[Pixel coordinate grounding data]
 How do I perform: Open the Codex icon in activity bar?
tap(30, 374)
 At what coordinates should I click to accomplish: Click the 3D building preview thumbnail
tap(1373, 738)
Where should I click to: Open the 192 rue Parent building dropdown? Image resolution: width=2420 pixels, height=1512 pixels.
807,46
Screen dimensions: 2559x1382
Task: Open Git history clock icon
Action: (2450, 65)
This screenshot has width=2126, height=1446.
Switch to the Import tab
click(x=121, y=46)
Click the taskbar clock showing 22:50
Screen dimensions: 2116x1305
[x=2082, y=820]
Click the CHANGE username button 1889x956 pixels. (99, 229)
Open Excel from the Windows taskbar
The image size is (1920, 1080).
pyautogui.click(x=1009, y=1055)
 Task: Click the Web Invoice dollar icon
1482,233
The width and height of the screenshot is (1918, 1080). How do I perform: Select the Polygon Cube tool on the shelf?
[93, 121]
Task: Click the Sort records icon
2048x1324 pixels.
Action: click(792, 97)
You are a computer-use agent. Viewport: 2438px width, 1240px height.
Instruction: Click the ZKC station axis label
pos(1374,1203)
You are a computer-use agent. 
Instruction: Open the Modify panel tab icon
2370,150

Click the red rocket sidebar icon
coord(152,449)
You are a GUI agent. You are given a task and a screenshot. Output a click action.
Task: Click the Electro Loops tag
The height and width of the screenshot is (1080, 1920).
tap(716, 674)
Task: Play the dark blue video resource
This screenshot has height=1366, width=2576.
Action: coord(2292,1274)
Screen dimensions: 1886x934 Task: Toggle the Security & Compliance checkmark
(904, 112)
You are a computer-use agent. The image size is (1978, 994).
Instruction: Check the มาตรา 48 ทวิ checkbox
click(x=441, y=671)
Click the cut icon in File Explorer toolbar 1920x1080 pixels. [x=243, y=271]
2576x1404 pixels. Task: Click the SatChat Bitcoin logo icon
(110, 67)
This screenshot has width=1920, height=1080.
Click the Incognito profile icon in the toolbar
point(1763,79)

== To do ==
Go through the records above and copy every line with the word "computer".

== Written response ==
You are a computer-use agent. Viewport: 2438px width, 1240px height.
You are a computer-use agent. 
You are a computer-use agent. The image size is (1978, 994).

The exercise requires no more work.